Bug 1648154

Summary: pdfgrep crashing when searching recursive
Product: [Fedora] Fedora Reporter: A. Nielsen <bugz>
Component: pdfgrepAssignee: Joachim de Groot <jdegroot>
Status: CLOSED ERRATA QA Contact: Fedora Extras Quality Assurance <extras-qa>
Severity: unspecified Docs Contact:
Priority: unspecified    
Version: 29CC: bugz, jdegroot, redhat-bugzilla
Target Milestone: ---   
Target Release: ---   
Hardware: x86_64   
OS: Linux   
Whiteboard:
Fixed In Version: pdfgrep-2.1.2-1.fc29 pdfgrep-2.1.2-1.fc28 pdfgrep-2.1.2-1.fc27 pdfgrep-2.1.2-1.el7 Doc Type: If docs needed, set a value
Doc Text:
Story Points: ---
Clone Of: Environment:
Last Closed: 2018-11-22 03:21:01 UTC Type: Bug
Regression: --- Mount Type: ---
Documentation: --- CRM:
Verified Versions: Category: ---
oVirt Team: --- RHEL 7.3 requirements from Atomic Host:
Cloudforms Team: --- Target Upstream Version:
Embargoed:

Description A. Nielsen 2018-11-08 22:53:33 UTC
Description of problem:

pdfgrep -r and -R switch not working as expected. pdfgrep crashing in certain scenarios.

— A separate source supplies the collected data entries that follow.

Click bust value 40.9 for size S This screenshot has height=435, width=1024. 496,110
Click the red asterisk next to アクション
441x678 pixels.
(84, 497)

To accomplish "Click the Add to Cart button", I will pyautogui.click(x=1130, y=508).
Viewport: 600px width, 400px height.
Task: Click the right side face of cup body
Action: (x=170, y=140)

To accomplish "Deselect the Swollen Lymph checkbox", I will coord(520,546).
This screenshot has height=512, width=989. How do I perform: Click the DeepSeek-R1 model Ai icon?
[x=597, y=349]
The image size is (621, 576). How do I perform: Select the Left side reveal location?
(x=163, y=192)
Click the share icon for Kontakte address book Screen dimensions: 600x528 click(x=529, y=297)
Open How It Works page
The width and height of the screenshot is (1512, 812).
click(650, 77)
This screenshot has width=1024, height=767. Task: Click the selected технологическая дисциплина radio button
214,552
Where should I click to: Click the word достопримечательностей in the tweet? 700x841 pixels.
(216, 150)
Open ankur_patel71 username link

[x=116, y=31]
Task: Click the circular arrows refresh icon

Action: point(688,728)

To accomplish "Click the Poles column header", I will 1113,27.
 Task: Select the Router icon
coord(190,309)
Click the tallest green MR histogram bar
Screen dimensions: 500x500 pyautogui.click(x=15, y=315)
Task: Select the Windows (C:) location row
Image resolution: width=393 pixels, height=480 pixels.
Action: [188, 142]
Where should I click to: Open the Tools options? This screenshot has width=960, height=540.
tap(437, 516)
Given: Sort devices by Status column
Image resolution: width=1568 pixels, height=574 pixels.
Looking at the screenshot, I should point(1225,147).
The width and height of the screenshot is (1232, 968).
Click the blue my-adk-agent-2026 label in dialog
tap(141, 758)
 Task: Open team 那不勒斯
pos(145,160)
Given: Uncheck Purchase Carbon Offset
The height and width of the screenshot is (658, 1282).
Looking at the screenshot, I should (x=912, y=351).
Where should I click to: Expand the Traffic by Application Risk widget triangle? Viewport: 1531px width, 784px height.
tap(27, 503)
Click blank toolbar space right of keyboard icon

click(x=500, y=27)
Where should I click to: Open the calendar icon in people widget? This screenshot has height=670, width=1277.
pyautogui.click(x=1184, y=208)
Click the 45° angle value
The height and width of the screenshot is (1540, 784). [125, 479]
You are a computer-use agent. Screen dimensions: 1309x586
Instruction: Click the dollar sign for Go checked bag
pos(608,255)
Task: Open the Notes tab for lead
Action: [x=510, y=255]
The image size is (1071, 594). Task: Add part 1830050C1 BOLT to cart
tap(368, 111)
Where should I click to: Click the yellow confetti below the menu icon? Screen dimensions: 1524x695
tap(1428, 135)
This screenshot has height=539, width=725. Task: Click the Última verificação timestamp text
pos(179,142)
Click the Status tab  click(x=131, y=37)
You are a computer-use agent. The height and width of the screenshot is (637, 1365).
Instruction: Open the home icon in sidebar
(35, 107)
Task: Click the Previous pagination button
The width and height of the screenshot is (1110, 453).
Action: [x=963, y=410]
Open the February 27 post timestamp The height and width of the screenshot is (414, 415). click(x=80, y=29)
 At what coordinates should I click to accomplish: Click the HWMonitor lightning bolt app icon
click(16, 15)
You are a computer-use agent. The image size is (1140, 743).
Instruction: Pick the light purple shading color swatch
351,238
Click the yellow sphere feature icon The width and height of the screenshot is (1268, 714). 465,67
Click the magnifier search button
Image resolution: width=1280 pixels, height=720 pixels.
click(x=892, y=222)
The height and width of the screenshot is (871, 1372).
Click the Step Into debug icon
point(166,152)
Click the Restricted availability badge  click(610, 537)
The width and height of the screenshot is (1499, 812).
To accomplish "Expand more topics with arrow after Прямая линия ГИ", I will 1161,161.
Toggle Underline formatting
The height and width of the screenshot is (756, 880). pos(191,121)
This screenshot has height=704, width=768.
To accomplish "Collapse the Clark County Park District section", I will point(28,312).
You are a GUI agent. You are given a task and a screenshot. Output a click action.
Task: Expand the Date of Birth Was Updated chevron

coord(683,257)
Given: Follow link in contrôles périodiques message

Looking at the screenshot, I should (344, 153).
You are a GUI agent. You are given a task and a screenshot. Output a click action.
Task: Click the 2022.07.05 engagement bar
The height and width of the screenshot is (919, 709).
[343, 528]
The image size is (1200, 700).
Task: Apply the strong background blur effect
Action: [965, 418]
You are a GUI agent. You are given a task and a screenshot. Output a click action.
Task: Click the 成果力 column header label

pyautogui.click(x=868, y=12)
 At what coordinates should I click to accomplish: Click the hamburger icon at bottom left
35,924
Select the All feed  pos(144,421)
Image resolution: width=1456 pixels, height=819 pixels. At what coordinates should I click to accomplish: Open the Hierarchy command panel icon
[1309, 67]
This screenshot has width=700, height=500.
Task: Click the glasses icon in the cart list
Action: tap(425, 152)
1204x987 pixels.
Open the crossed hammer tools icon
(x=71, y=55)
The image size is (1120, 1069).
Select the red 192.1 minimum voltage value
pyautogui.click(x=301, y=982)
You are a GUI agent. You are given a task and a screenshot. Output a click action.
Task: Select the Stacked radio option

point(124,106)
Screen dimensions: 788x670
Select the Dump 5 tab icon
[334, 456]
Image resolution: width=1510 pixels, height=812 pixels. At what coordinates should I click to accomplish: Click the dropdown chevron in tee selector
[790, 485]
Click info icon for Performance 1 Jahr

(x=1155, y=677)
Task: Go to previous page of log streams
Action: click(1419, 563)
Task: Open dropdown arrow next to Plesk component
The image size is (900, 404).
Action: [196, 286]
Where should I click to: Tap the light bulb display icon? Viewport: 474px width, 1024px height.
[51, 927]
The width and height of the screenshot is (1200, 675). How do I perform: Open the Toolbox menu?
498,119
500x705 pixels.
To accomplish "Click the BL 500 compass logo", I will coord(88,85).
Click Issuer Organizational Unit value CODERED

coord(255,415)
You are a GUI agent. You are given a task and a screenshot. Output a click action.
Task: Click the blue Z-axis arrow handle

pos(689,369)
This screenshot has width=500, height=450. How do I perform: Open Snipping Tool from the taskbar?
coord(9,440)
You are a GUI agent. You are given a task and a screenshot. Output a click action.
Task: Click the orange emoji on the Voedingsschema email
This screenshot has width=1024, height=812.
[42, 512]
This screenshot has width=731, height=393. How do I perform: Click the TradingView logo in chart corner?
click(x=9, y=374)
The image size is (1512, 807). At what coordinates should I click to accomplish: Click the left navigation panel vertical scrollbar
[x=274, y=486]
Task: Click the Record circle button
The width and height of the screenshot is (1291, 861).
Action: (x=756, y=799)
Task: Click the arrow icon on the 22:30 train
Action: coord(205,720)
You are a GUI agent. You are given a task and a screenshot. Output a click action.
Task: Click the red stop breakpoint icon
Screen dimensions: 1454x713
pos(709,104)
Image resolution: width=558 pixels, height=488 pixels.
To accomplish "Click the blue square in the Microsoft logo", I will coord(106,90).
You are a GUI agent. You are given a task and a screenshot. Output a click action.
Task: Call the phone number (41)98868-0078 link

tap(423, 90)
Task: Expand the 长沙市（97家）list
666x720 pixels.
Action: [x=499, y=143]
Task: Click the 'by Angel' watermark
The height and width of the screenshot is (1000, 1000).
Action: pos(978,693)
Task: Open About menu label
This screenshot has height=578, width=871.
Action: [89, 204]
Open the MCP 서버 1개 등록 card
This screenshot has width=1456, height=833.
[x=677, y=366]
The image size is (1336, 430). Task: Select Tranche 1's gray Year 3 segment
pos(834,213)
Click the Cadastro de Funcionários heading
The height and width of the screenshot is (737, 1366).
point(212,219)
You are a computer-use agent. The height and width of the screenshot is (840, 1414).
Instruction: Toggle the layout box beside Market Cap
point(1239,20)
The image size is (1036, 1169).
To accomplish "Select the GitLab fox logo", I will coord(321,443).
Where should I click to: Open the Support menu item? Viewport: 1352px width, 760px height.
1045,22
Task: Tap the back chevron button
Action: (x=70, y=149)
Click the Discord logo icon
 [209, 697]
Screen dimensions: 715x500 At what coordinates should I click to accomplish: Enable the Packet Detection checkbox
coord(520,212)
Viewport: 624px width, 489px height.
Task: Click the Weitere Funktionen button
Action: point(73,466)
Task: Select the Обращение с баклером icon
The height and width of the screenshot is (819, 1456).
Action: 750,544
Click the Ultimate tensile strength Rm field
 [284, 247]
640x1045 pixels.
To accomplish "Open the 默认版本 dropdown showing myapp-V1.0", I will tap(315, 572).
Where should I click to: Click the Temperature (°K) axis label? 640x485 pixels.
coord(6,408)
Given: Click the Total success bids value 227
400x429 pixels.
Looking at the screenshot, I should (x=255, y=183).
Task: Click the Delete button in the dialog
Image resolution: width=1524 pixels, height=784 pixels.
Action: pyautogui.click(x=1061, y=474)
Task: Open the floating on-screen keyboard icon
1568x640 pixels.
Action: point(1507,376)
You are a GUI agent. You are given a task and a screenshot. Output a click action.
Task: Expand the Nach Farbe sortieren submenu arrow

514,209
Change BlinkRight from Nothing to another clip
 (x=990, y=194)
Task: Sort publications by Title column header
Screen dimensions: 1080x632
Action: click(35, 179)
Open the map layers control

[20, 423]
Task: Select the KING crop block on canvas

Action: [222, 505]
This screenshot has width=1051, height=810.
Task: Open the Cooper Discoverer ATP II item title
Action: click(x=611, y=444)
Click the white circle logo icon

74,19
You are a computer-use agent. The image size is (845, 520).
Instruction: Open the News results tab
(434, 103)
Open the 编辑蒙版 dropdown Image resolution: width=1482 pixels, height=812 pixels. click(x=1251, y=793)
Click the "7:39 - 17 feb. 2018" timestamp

Version-Release number of selected component (if applicable):

 pdfgrep -V
This is pdfgrep version 2.1.1.

Using poppler version 0.67.0
Using libpcre version 8.42 2018-03-20

 uname -r
4.18.16-300.fc29.x86_64

How reproducible:

Tested on AMD FX-8120 workstation and Intel i3-3210 laptop both Fedora 29. Same result. Before upgrade, running Fedora 28, pdfgrep working as expected.
As far as I remember it was also working after upgrade to 29, but some later update has broken it.

Steps to Reproduce:
1.
Stay in dir above multiple dirs containing pdf's to be searched.

2.
Apply 'pdfgrep -r "searchstring" *'

3.
$ pdfgrep -r "Test" *

Actual results:

/usr/include/c++/8/bits/stl_vector.h:932: std::vector<_Tp, _Alloc>::reference std::vector<_Tp, _Alloc>::operator[](std::vector<_Tp, _Alloc>::size_type) [with _Tp = char; _Alloc = std::allocator<char>; std::vector<_Tp, _Alloc>::reference = char&; std::vector<_Tp, _Alloc>::size_type = long unsigned int]: Assertion '__builtin_expect(__n < this->size(), true)' failed.
Aborted (smed kerne)

Expected results:
List of pdf's containing "searchstring" (Using self-compiled pdfgrep here) like:

~/Temp/Compile/pdfgrep/src/pdfgrep -r "Test" *
Fakturaer 2017 H1/Bogført/Faktura 254.pdf:  10000           1      Testsæt - Revnesøger                                                     706,50                        20        565,20
Fakturaer 2017 H2/Bogført/Faktura 347.pdf:Fyret prøvekørt på værksted OK. Testet ombord - OK, men bemærkninger - Se mail af dd.                             Side:                   1 af 1
Fakturaer 2017 H2/Bogført/Faktura 357.pdf:Fejlsøgt m. eksternt skærmkort - BIOS opdateret - Testet OK                                                       




Additional info:
As seen, if I compile from GIT source, it works as expected.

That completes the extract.